Denise Bosco for Proto
James Gusella, director of the Center for Human Genetic Research at MGH, identified the gene responsible for causing Huntington’s disease, working with the lab of MGH researcher Marcy MacDonald. Gusella’s lab has participated in the initial gene mapping or cloning for many other inherited disorders as well, and it is currently using the knowledge of the Huntington’s disease gene to investigate the disease’s biological mechanisms.
Q: What led you to study Huntington’s disease?
A: As a student, I had just developed a technique for cloning DNA based on where it’s located in human chromosomes, instead of by what protein it made. The next step was to find the location of a gene interesting enough to clone. Joe Martin, who had just become head of the neurology department at MGH, was interested in Huntington’s. No one knew where the Huntington’s disease gene was, only that it was inherited in a dominant fashion—it took just one copy of the gene to give someone the disease. It continued to be passed on because most people never showed symptoms until after they’d had children.
Q: It’s said that your discovery spurred the Human Genome Project.
A: It really got people thinking about using genetic tools for understanding, diagnosing and, ultimately, treating disease. The Huntington’s disease work was the first mapping of a gene that no one had known the location of, using only DNA markers. As a result, scientists started talking about a human genome project, because we realized we could map other disease genes using the same strategy.

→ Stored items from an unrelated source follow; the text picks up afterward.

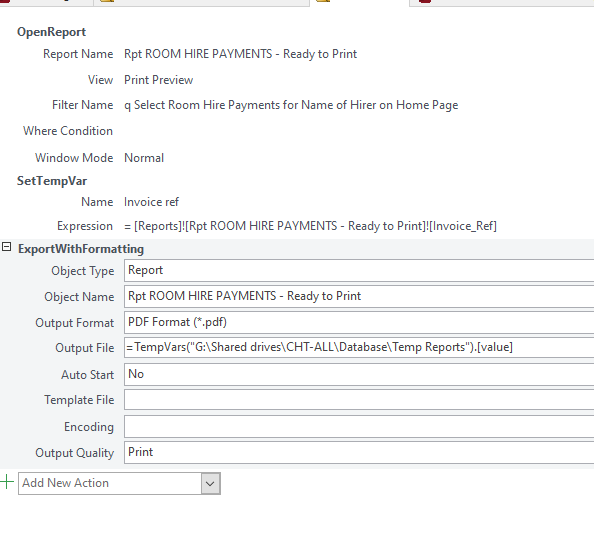
Task: Open the Add New Action dropdown arrow
Action: 210,483
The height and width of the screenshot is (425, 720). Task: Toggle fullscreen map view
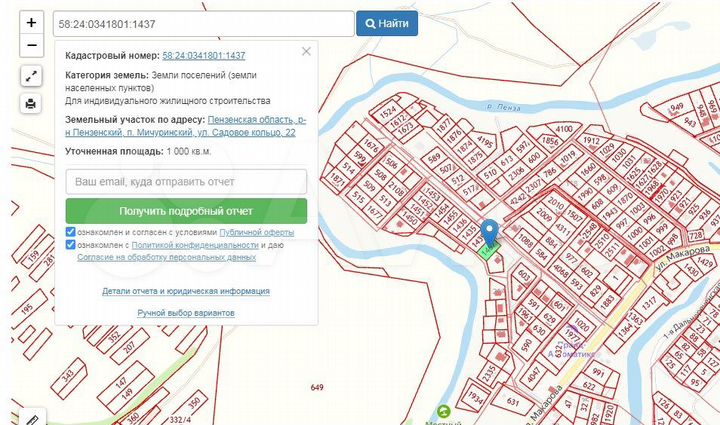pyautogui.click(x=31, y=76)
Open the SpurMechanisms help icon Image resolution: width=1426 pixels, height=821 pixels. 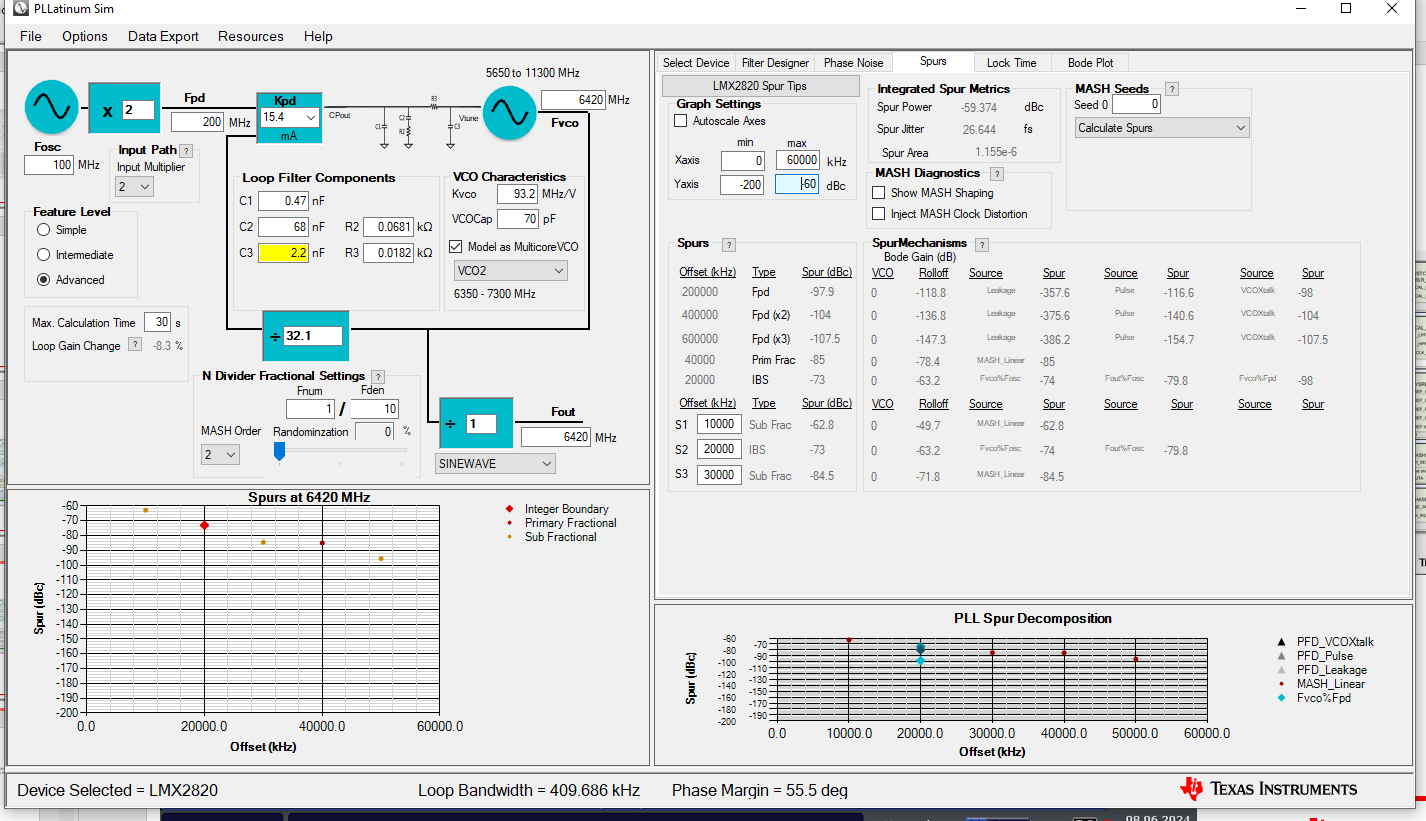982,244
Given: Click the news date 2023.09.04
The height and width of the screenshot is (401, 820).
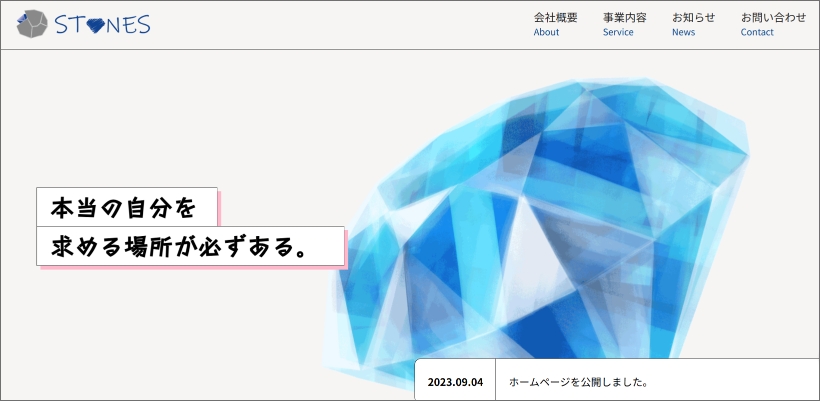Looking at the screenshot, I should pyautogui.click(x=455, y=382).
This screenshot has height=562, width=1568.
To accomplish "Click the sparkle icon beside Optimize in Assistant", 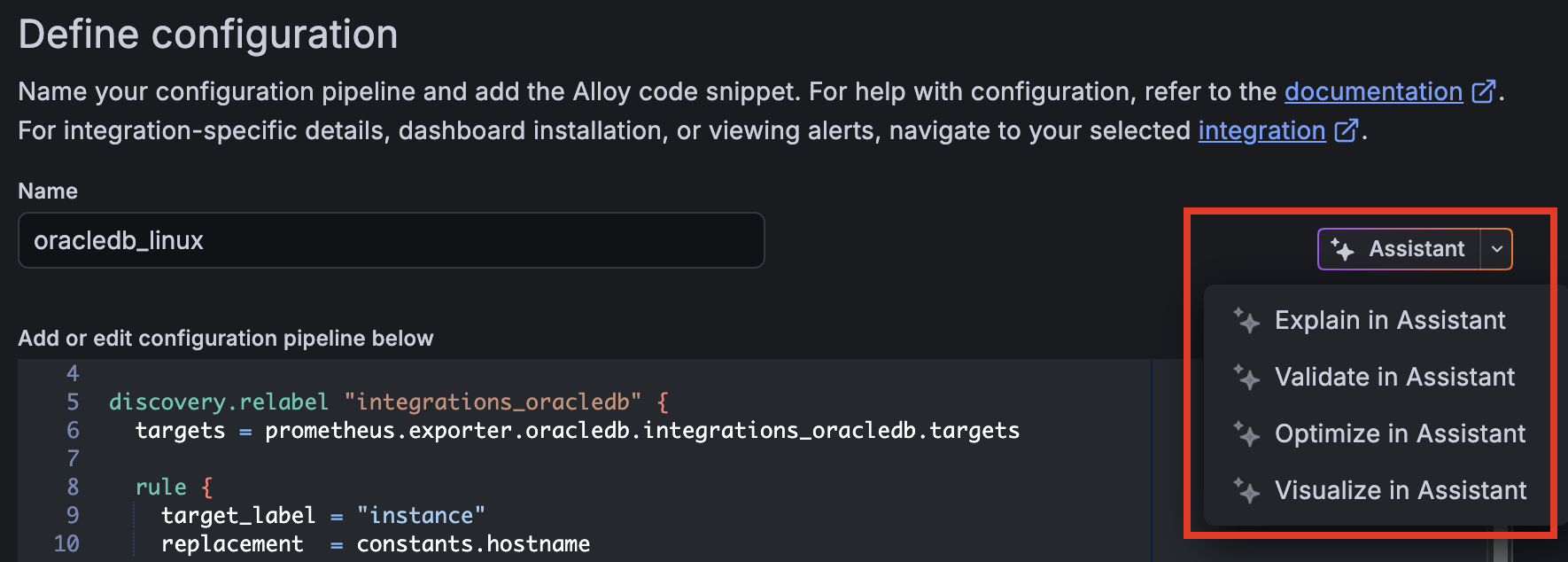I will 1247,434.
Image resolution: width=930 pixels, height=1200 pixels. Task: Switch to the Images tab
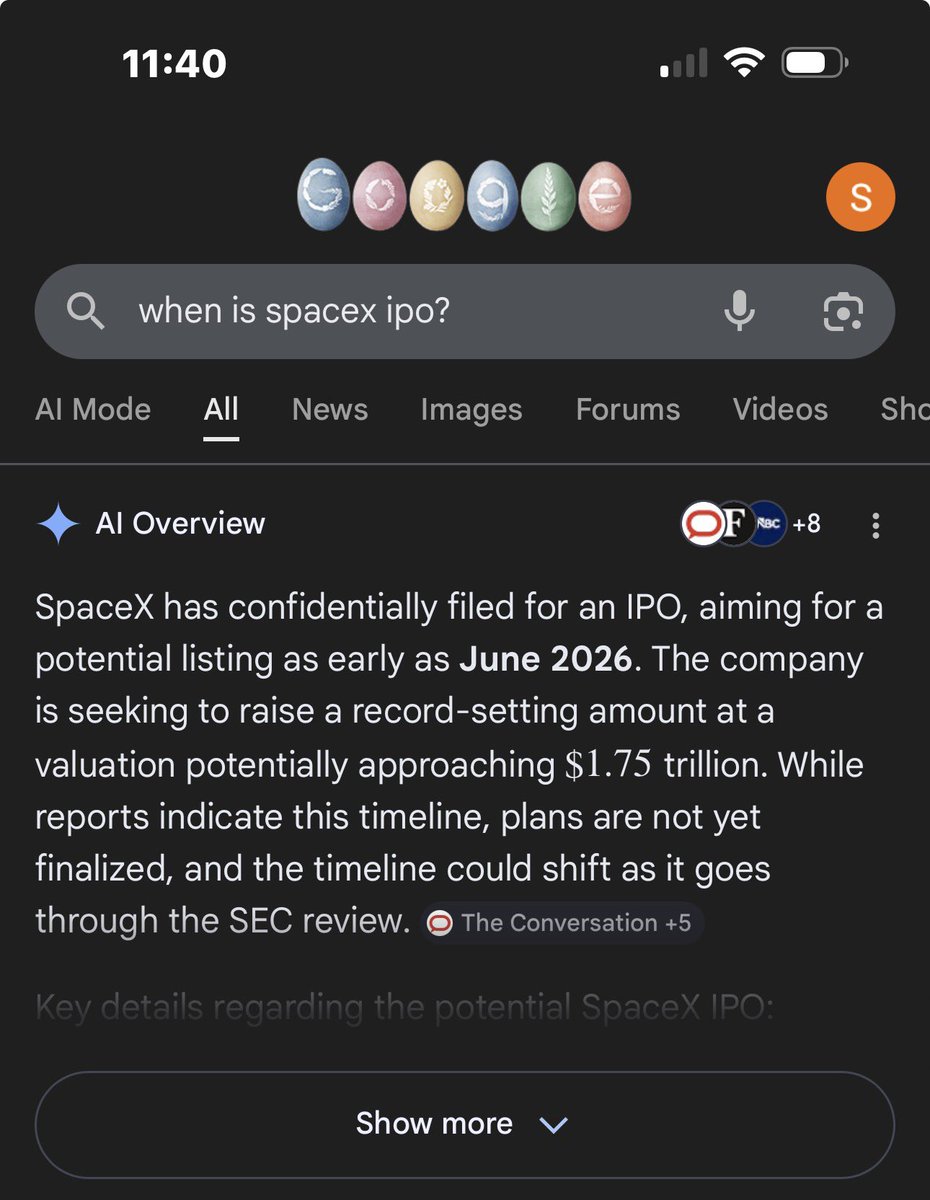pos(471,409)
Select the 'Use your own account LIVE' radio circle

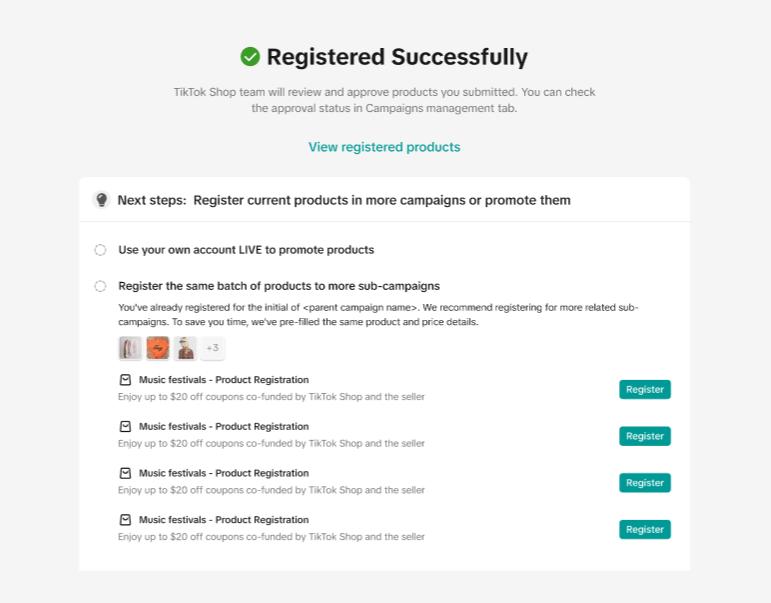100,250
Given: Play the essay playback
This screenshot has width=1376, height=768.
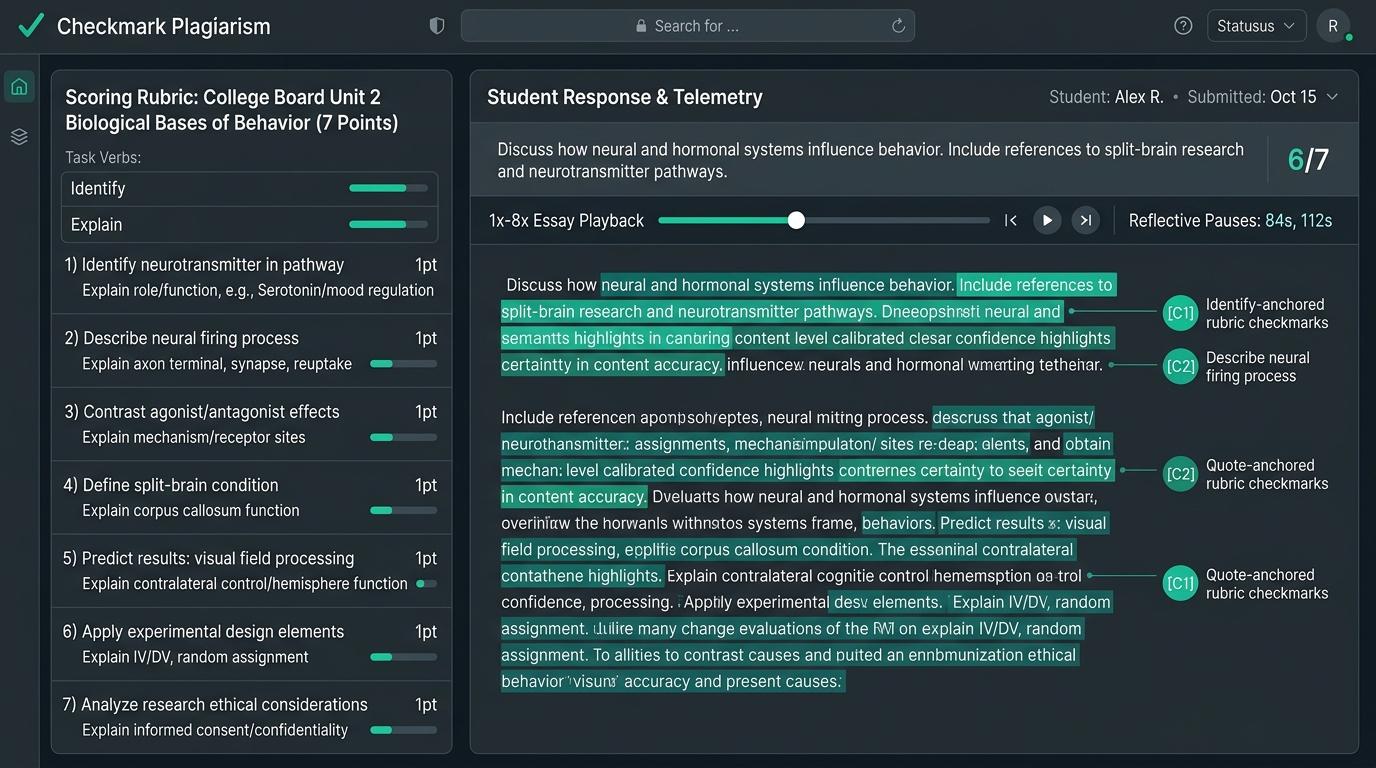Looking at the screenshot, I should pyautogui.click(x=1047, y=220).
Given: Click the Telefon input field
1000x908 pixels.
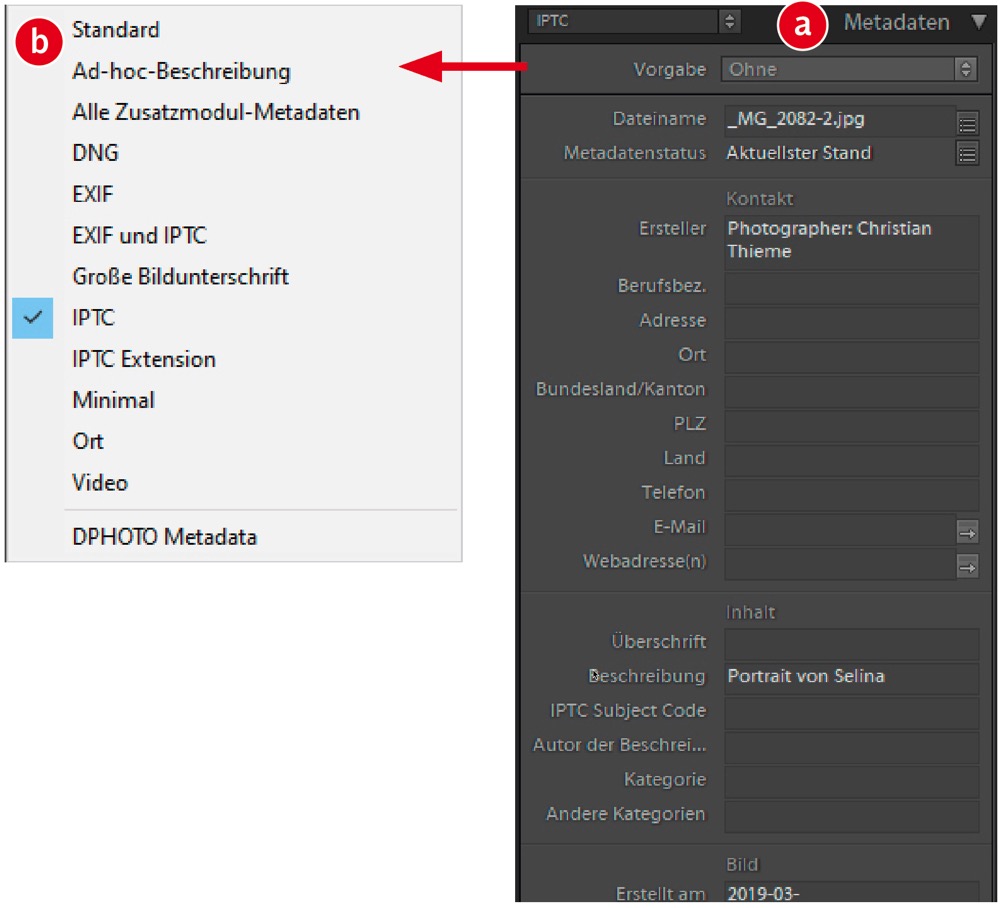Looking at the screenshot, I should coord(851,493).
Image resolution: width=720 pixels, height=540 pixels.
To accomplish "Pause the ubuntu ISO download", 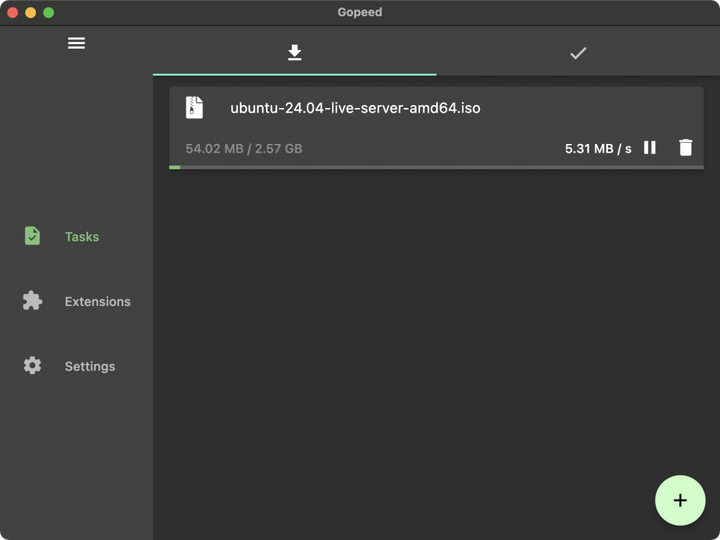I will pyautogui.click(x=650, y=148).
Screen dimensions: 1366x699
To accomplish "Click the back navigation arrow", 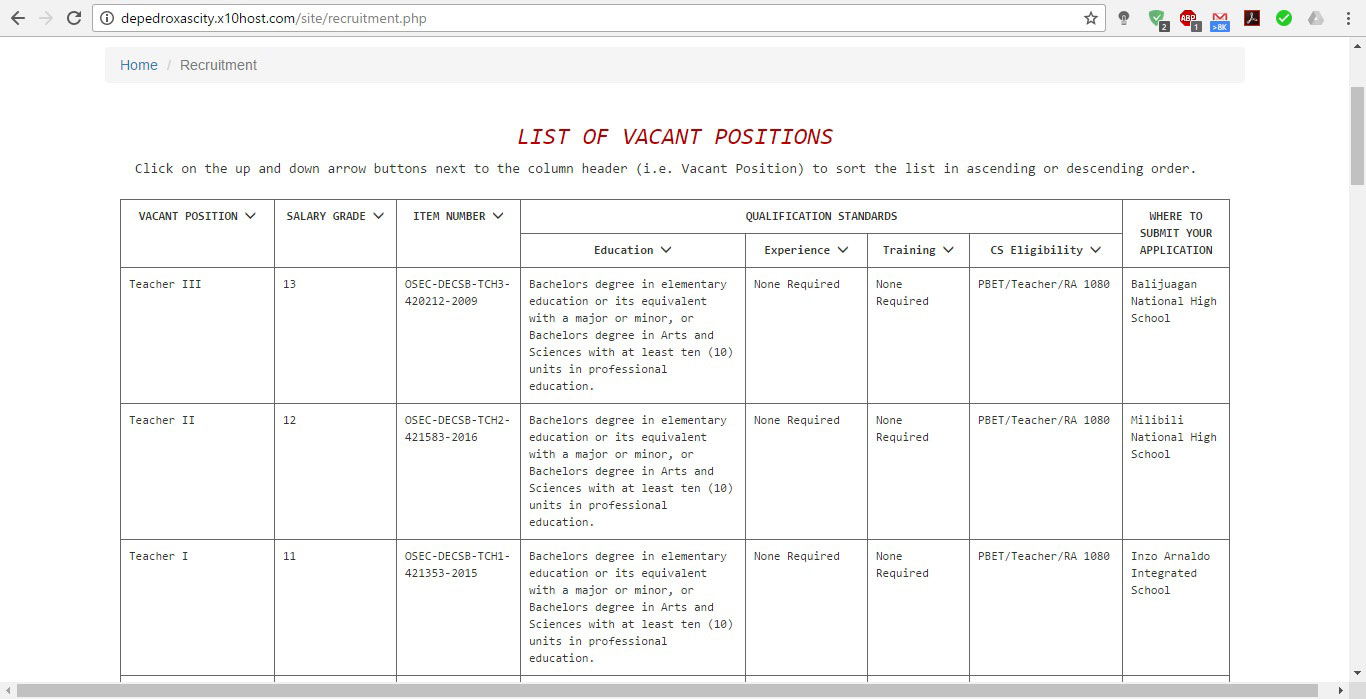I will (x=17, y=18).
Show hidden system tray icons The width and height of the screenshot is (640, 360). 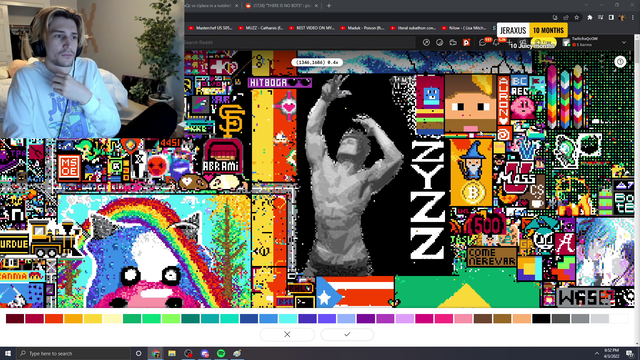[x=597, y=353]
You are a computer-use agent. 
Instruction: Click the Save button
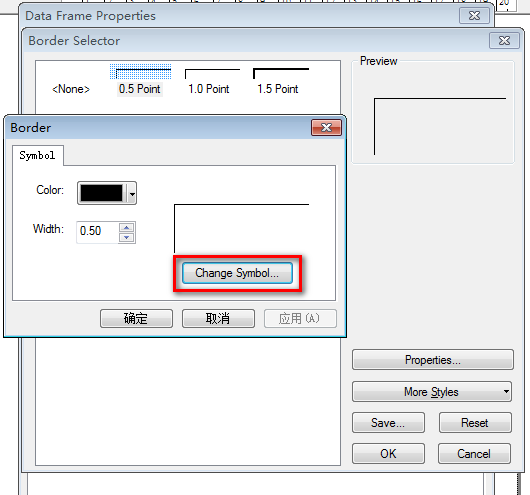(388, 423)
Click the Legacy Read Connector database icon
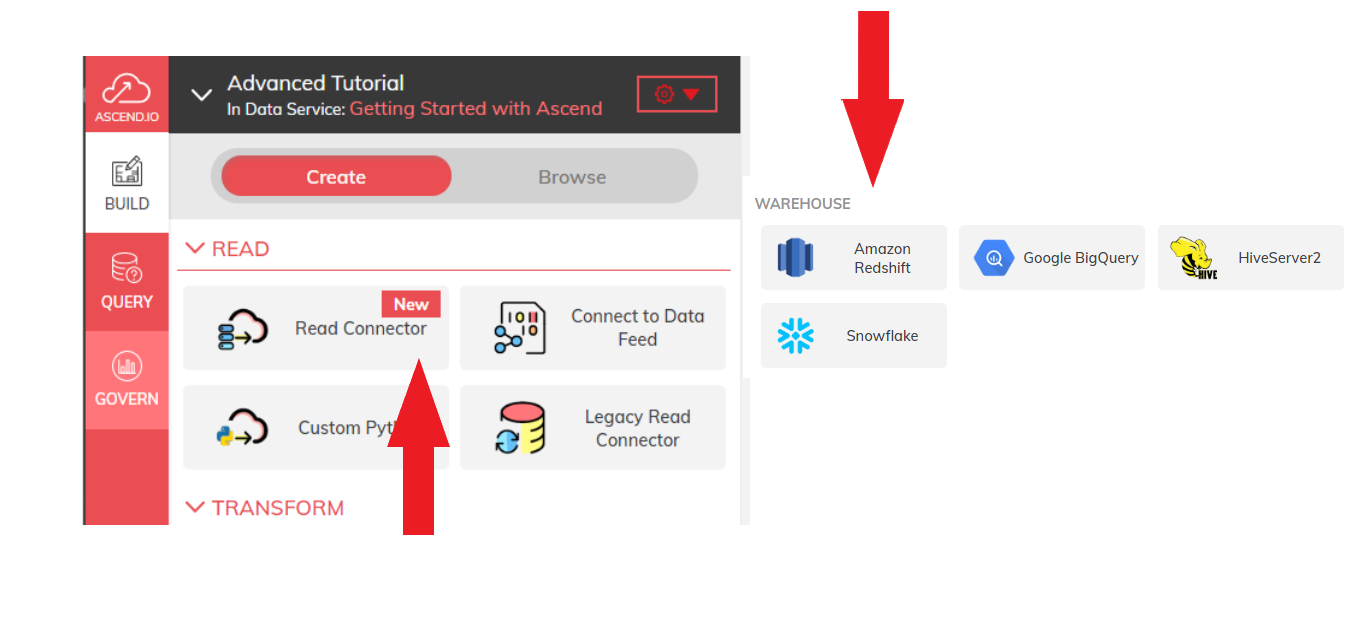 tap(520, 428)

Q: After finding the gene, what challenges remain?
A: We still don’t fully understand the function of the Huntington’s protein. We had learned that the mutation was a gene sequence in which CAG, representing the chemical bases cytosine, adenine and guanine, was repeated over and over, more than 34 times. We do know that the CAG repeat codes for the amino acid glutamine, so people with Huntington’s disease have extra-long tracts of glutamine in their Huntington’s protein. It turns out that the longer the repeat, the earlier the onset of the disease, on average. We also learned that if we knock out the function of the Huntington’s protein in a mouse, the mouse can’t live, so Huntington’s disease doesn’t involve a complete loss of function of the protein.
Q: What’s the focus of your current work on Huntington’s?
A: Studies suggest that several other genes affect Huntington’s disease, and we’re trying to identify some of those. If we can locate them, they’ll be targets for therapeutics.